The shift from document-based to graph-based requirements management is not cost-free. It requires the team to invest in model discipline—defining entity types, relationship types, and attribute schemas before the model is useful—and it requires integration with downstream tools (test management, post-market surveillance systems, document generation for regulatory submissions). But for adaptive AI medical devices, where the traceability problem will compound with every model version, the investment case is straightforward.
Honest Assessment
The FDA’s PCCP and TPLC frameworks are genuinely better regulatory architecture for adaptive AI than what existed before. They acknowledge that the device is a system that evolves, and they create a structured pathway for managing that evolution. The underlying logic—pre-specify the change space, define the controls, monitor performance, trigger new submissions when you exit the envelope—is sound engineering translated into regulatory language.

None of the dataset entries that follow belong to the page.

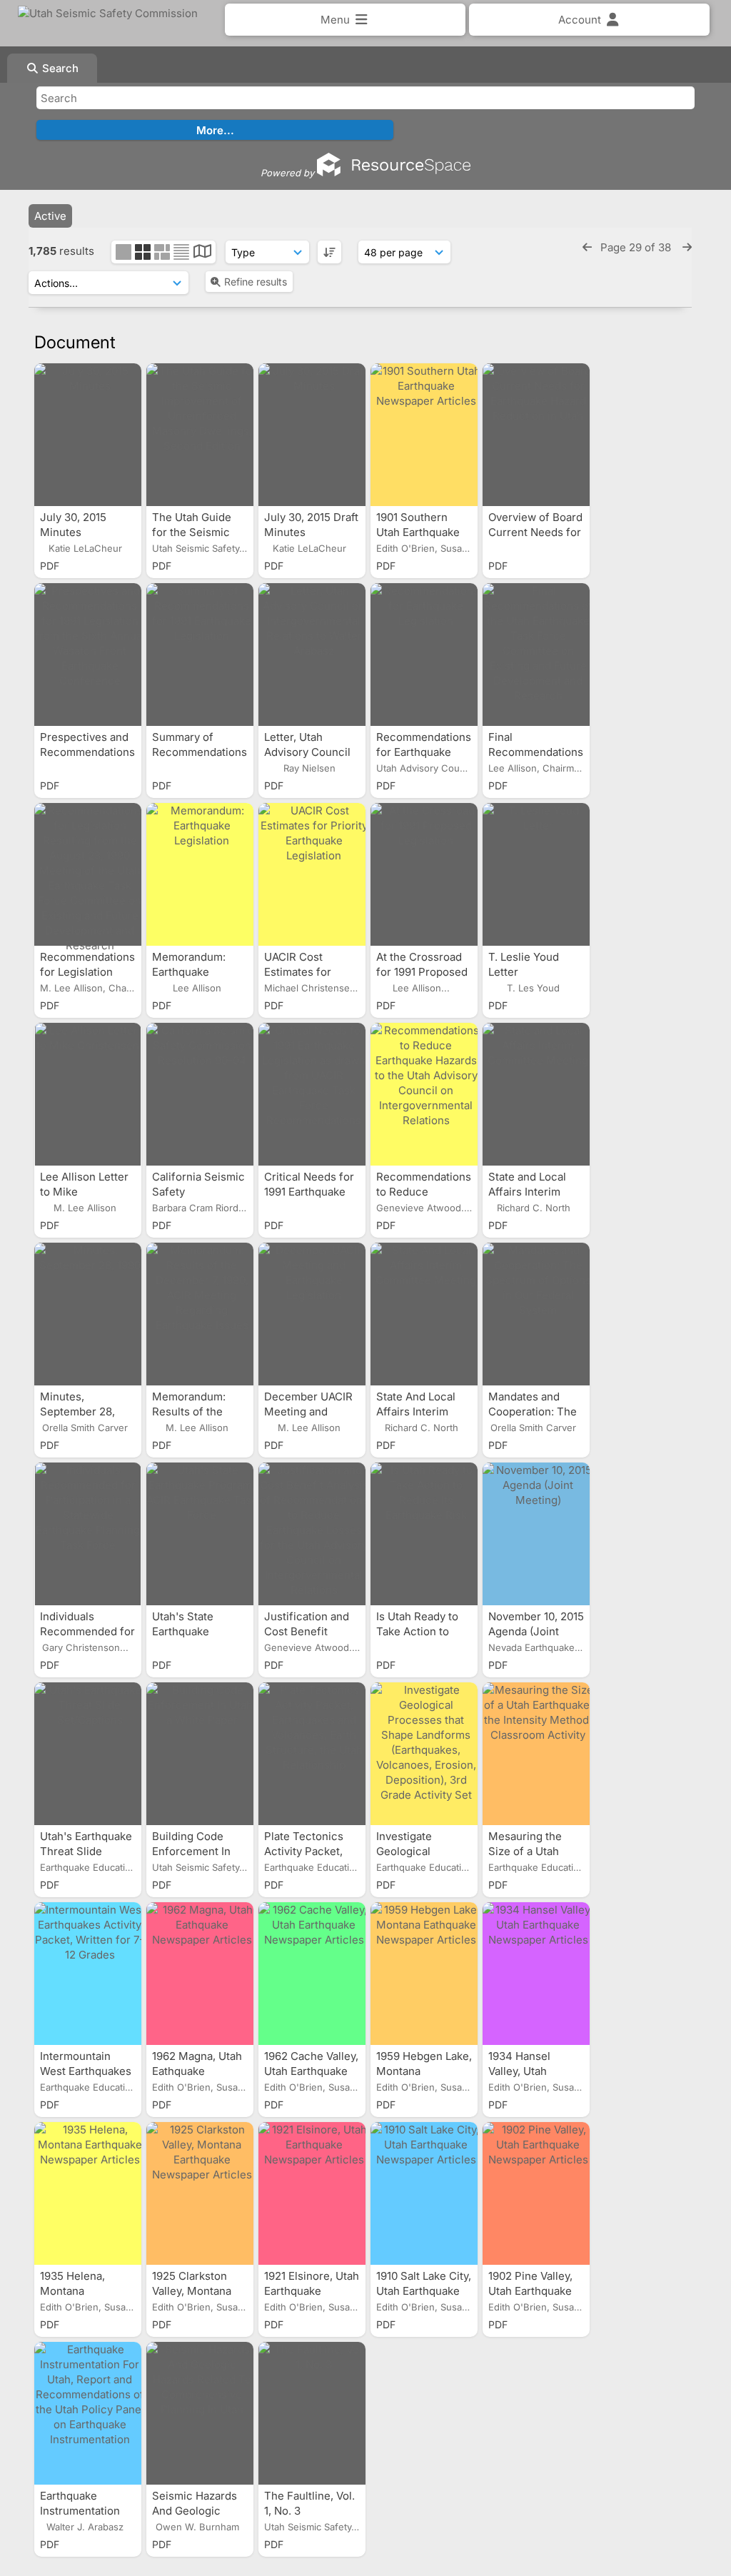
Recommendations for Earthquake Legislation (423, 752)
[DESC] (329, 252)
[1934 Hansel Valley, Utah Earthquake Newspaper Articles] (536, 1973)
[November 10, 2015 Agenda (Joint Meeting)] (536, 1534)
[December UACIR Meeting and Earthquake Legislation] (312, 1314)
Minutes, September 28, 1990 (77, 1411)
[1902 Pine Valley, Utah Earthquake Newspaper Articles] (536, 2193)
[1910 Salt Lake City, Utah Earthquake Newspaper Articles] (424, 2193)
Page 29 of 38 (637, 247)
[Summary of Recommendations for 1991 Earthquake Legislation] (199, 654)
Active (50, 216)
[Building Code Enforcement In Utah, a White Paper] (199, 1753)
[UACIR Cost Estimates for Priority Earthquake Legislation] (312, 874)
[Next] (687, 247)
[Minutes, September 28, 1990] (87, 1314)
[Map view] (202, 253)
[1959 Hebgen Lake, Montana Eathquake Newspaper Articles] (424, 1973)
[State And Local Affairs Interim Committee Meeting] (424, 1314)
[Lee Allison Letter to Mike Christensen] (87, 1094)
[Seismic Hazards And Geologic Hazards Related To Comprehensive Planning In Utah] (199, 2413)
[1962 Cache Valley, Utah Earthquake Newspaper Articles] (312, 1973)
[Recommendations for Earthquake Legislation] (424, 654)
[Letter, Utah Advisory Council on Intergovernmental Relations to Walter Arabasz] (312, 654)
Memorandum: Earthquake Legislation (189, 972)
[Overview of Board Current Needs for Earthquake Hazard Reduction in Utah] (536, 434)
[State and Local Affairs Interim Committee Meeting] (536, 1094)
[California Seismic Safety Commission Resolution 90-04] (199, 1094)
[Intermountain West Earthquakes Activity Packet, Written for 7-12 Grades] (87, 1973)
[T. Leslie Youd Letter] (536, 874)
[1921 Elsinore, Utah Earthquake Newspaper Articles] (312, 2193)
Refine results (255, 282)
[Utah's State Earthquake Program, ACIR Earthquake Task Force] (199, 1534)
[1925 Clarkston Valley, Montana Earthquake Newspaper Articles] (199, 2193)
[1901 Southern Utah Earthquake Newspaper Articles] (424, 434)
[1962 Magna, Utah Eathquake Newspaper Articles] (199, 1973)
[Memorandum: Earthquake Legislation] (199, 874)
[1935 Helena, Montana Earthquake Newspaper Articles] (87, 2193)
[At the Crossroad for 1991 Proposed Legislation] (424, 874)
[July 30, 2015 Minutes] (87, 434)
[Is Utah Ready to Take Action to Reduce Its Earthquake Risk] (424, 1534)
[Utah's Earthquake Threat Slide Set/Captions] (87, 1753)
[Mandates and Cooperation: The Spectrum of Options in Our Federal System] (536, 1314)
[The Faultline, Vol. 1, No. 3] (312, 2413)
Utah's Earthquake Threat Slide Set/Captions (86, 1851)
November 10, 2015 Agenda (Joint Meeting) (536, 1631)
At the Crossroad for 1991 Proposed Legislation (422, 972)
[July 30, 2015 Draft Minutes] (312, 434)
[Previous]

The implementation is incomplete. The guidance leaves significant discretion to manufacturers on questions that matter: What constitutes an architectural change sufficient to exit the PCCP envelope? How granular must the dataset composition constraints be? What statistical confidence is required on post-market performance monitoring before a retraining trigger fires? Companies are making defensible choices on these questions, but they are making different choices, and there is no harmonized standard yet to resolve the variance.
For systems engineers, the immediate implication is clear: the requirements problem for adaptive AI medical devices is harder than for conventional devices, the regulatory stakes for getting it wrong are higher, and the tooling most engineering teams are using was not designed for it. The companies gaining ground are those treating the PCCP as an engineering document first and a regulatory document second—building the requirements model that the PCCP describes, then generating the submission artifact from that model rather than writing the submission and hoping the engineering catches up.
That inversion of the traditional regulatory-to-engineering flow is the deeper shift the FDA’s guidance is forcing. It is overdue, and it is not optional.